PROBLEM TO SOLVE: The data below is to be output in full, unchanged.

═════ DATA FOR THIS TASK

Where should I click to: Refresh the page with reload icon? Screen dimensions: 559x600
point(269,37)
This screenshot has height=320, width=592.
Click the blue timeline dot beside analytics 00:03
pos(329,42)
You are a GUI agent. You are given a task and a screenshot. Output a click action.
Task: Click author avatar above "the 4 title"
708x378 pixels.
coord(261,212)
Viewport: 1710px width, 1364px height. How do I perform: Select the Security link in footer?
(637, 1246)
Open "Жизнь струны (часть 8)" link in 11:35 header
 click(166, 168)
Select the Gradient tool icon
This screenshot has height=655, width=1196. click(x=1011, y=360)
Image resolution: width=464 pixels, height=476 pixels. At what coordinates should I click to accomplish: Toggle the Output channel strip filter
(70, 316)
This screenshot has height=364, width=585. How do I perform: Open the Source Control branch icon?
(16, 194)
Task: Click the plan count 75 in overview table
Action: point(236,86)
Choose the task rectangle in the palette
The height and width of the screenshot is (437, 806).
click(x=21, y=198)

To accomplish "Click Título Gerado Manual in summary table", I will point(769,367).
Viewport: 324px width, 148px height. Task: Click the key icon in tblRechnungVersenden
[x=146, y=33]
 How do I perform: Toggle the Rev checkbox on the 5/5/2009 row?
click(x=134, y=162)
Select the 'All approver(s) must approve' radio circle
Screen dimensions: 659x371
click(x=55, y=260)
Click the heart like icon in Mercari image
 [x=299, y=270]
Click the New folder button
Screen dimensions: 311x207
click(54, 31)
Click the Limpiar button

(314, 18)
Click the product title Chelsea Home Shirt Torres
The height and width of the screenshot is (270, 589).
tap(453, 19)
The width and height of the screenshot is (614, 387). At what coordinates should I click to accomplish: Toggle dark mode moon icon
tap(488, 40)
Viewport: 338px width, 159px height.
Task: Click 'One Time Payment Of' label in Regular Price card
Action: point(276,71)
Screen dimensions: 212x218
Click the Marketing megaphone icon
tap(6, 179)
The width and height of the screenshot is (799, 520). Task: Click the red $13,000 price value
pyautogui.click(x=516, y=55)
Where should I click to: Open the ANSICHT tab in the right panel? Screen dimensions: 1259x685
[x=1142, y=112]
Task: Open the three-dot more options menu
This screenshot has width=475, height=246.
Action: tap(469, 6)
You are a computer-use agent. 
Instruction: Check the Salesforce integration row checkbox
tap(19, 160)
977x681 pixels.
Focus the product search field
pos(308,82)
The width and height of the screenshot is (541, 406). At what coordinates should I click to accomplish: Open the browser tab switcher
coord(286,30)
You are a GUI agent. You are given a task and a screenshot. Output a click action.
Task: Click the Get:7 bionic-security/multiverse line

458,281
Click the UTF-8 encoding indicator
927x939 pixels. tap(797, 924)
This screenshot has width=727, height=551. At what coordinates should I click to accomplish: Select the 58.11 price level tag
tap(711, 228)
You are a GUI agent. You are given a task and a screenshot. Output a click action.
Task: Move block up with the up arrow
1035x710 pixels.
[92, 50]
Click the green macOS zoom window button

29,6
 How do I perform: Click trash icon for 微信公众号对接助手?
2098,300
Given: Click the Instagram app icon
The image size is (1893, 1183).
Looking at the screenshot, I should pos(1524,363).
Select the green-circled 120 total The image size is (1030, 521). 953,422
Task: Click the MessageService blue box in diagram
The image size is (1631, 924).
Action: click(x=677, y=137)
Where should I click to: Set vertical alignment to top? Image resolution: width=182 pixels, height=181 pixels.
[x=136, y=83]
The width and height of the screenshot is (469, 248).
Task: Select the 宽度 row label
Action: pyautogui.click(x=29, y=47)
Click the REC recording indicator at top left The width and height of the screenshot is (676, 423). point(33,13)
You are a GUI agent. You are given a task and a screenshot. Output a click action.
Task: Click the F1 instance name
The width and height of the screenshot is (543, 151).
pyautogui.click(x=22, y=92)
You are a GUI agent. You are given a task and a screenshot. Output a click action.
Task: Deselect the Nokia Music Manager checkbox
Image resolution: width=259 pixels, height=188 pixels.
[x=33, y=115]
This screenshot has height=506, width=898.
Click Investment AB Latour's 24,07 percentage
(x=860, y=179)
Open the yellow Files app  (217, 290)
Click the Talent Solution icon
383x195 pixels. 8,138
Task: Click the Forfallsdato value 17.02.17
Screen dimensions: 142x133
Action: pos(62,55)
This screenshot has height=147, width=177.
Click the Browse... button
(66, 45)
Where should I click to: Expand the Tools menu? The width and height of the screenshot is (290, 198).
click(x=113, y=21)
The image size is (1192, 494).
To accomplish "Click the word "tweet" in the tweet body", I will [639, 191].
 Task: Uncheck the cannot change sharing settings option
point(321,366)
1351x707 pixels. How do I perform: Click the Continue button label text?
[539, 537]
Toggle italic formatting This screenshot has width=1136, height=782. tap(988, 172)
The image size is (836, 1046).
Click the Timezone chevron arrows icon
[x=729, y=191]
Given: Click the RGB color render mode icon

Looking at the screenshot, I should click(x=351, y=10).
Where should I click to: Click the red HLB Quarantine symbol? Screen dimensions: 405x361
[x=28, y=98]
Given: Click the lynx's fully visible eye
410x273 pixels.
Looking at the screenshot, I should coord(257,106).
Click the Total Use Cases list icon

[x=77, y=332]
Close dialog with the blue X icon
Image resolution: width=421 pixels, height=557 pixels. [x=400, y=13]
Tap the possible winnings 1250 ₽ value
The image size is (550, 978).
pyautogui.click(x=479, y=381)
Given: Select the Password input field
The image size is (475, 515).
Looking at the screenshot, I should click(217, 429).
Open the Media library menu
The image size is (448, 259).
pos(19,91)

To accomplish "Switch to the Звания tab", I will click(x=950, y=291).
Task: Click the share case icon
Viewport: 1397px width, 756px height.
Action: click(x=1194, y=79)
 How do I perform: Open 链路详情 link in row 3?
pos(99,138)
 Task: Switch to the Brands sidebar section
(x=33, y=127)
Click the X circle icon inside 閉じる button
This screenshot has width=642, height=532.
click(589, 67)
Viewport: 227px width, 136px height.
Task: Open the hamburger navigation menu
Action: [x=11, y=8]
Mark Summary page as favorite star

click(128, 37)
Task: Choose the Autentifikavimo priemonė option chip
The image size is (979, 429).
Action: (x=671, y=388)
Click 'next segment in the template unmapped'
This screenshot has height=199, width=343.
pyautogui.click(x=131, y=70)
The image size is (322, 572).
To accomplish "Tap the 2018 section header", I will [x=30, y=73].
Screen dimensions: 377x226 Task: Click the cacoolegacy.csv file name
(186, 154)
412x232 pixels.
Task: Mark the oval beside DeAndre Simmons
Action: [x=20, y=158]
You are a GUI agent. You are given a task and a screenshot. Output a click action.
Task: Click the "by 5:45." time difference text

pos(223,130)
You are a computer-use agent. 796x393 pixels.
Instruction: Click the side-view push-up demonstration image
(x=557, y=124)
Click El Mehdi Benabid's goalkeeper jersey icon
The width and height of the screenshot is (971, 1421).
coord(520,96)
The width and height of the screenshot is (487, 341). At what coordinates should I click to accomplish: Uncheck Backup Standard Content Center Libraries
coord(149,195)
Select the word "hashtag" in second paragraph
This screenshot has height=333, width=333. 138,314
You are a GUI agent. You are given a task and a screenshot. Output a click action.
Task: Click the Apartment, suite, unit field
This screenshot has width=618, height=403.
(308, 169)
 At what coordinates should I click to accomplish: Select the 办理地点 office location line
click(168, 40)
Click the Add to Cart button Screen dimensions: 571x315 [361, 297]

══════════

RESPONSE BELOW:
Where should I click to: Refresh the page with reload icon? Screen dimensions: 559x600
point(269,37)
This screenshot has height=320, width=592.
Click the blue timeline dot beside analytics 00:03
pos(329,42)
You are a GUI agent. You are given a task and a screenshot. Output a click action.
Task: Click author avatar above "the 4 title"
708x378 pixels.
coord(261,212)
Viewport: 1710px width, 1364px height. How do I perform: Select the Security link in footer?
(637, 1246)
Open "Жизнь струны (часть 8)" link in 11:35 header
 click(166, 168)
Select the Gradient tool icon
This screenshot has height=655, width=1196. click(x=1011, y=360)
Image resolution: width=464 pixels, height=476 pixels. At what coordinates should I click to accomplish: Toggle the Output channel strip filter
(70, 316)
This screenshot has height=364, width=585. How do I perform: Open the Source Control branch icon?
(16, 194)
Task: Click the plan count 75 in overview table
Action: point(236,86)
Choose the task rectangle in the palette
The height and width of the screenshot is (437, 806).
click(x=21, y=198)

To accomplish "Click Título Gerado Manual in summary table", I will point(769,367).
Viewport: 324px width, 148px height. Task: Click the key icon in tblRechnungVersenden
[x=146, y=33]
 How do I perform: Toggle the Rev checkbox on the 5/5/2009 row?
click(x=134, y=162)
Select the 'All approver(s) must approve' radio circle
Screen dimensions: 659x371
click(x=55, y=260)
Click the heart like icon in Mercari image
 [x=299, y=270]
Click the New folder button
Screen dimensions: 311x207
click(54, 31)
Click the Limpiar button

(314, 18)
Click the product title Chelsea Home Shirt Torres
The height and width of the screenshot is (270, 589).
tap(453, 19)
The width and height of the screenshot is (614, 387). At what coordinates should I click to accomplish: Toggle dark mode moon icon
tap(488, 40)
Viewport: 338px width, 159px height.
Task: Click 'One Time Payment Of' label in Regular Price card
Action: point(276,71)
Screen dimensions: 212x218
Click the Marketing megaphone icon
tap(6, 179)
The width and height of the screenshot is (799, 520). Task: Click the red $13,000 price value
pyautogui.click(x=516, y=55)
Where should I click to: Open the ANSICHT tab in the right panel? Screen dimensions: 1259x685
[x=1142, y=112]
Task: Open the three-dot more options menu
This screenshot has width=475, height=246.
Action: tap(469, 6)
You are a computer-use agent. 
Instruction: Check the Salesforce integration row checkbox
tap(19, 160)
977x681 pixels.
Focus the product search field
pos(308,82)
The width and height of the screenshot is (541, 406). At what coordinates should I click to accomplish: Open the browser tab switcher
coord(286,30)
You are a GUI agent. You are given a task and a screenshot. Output a click action.
Task: Click the Get:7 bionic-security/multiverse line

458,281
Click the UTF-8 encoding indicator
927x939 pixels. tap(797, 924)
This screenshot has width=727, height=551. At what coordinates should I click to accomplish: Select the 58.11 price level tag
tap(711, 228)
You are a GUI agent. You are given a task and a screenshot. Output a click action.
Task: Move block up with the up arrow
1035x710 pixels.
[92, 50]
Click the green macOS zoom window button

29,6
 How do I perform: Click trash icon for 微信公众号对接助手?
2098,300
Given: Click the Instagram app icon
The image size is (1893, 1183).
Looking at the screenshot, I should pos(1524,363).
Select the green-circled 120 total The image size is (1030, 521). 953,422
Task: Click the MessageService blue box in diagram
The image size is (1631, 924).
Action: click(x=677, y=137)
Where should I click to: Set vertical alignment to top? Image resolution: width=182 pixels, height=181 pixels.
[x=136, y=83]
The width and height of the screenshot is (469, 248).
Task: Select the 宽度 row label
Action: pyautogui.click(x=29, y=47)
Click the REC recording indicator at top left The width and height of the screenshot is (676, 423). point(33,13)
You are a GUI agent. You are given a task and a screenshot. Output a click action.
Task: Click the F1 instance name
The width and height of the screenshot is (543, 151).
pyautogui.click(x=22, y=92)
You are a GUI agent. You are given a task and a screenshot. Output a click action.
Task: Deselect the Nokia Music Manager checkbox
Image resolution: width=259 pixels, height=188 pixels.
[x=33, y=115]
This screenshot has height=506, width=898.
Click Investment AB Latour's 24,07 percentage
(x=860, y=179)
Open the yellow Files app  (217, 290)
Click the Talent Solution icon
383x195 pixels. 8,138
Task: Click the Forfallsdato value 17.02.17
Screen dimensions: 142x133
Action: pos(62,55)
This screenshot has height=147, width=177.
Click the Browse... button
(66, 45)
Where should I click to: Expand the Tools menu? The width and height of the screenshot is (290, 198).
click(x=113, y=21)
The image size is (1192, 494).
To accomplish "Click the word "tweet" in the tweet body", I will [639, 191].
 Task: Uncheck the cannot change sharing settings option
point(321,366)
1351x707 pixels. How do I perform: Click the Continue button label text?
[539, 537]
Toggle italic formatting This screenshot has width=1136, height=782. tap(988, 172)
The image size is (836, 1046).
Click the Timezone chevron arrows icon
[x=729, y=191]
Given: Click the RGB color render mode icon

Looking at the screenshot, I should click(x=351, y=10).
Where should I click to: Click the red HLB Quarantine symbol? Screen dimensions: 405x361
[x=28, y=98]
Given: Click the lynx's fully visible eye
410x273 pixels.
Looking at the screenshot, I should coord(257,106).
Click the Total Use Cases list icon

[x=77, y=332]
Close dialog with the blue X icon
Image resolution: width=421 pixels, height=557 pixels. [x=400, y=13]
Tap the possible winnings 1250 ₽ value
The image size is (550, 978).
pyautogui.click(x=479, y=381)
Given: Select the Password input field
The image size is (475, 515).
Looking at the screenshot, I should click(217, 429).
Open the Media library menu
The image size is (448, 259).
pos(19,91)

To accomplish "Switch to the Звания tab", I will click(x=950, y=291).
Task: Click the share case icon
Viewport: 1397px width, 756px height.
Action: click(x=1194, y=79)
 How do I perform: Open 链路详情 link in row 3?
pos(99,138)
 Task: Switch to the Brands sidebar section
(x=33, y=127)
Click the X circle icon inside 閉じる button
This screenshot has width=642, height=532.
click(589, 67)
Viewport: 227px width, 136px height.
Task: Open the hamburger navigation menu
Action: [x=11, y=8]
Mark Summary page as favorite star

click(128, 37)
Task: Choose the Autentifikavimo priemonė option chip
The image size is (979, 429).
Action: (x=671, y=388)
Click 'next segment in the template unmapped'
This screenshot has height=199, width=343.
pyautogui.click(x=131, y=70)
The image size is (322, 572).
To accomplish "Tap the 2018 section header", I will [x=30, y=73].
Screen dimensions: 377x226 Task: Click the cacoolegacy.csv file name
(186, 154)
412x232 pixels.
Task: Mark the oval beside DeAndre Simmons
Action: [x=20, y=158]
You are a GUI agent. You are given a task and a screenshot. Output a click action.
Task: Click the "by 5:45." time difference text

pos(223,130)
You are a computer-use agent. 796x393 pixels.
Instruction: Click the side-view push-up demonstration image
(x=557, y=124)
Click El Mehdi Benabid's goalkeeper jersey icon
The width and height of the screenshot is (971, 1421).
coord(520,96)
The width and height of the screenshot is (487, 341). At what coordinates should I click to accomplish: Uncheck Backup Standard Content Center Libraries
coord(149,195)
Select the word "hashtag" in second paragraph
This screenshot has height=333, width=333. 138,314
You are a GUI agent. You are given a task and a screenshot. Output a click action.
Task: Click the Apartment, suite, unit field
This screenshot has width=618, height=403.
(308, 169)
 At what coordinates should I click to accomplish: Select the 办理地点 office location line
click(168, 40)
Click the Add to Cart button Screen dimensions: 571x315 [361, 297]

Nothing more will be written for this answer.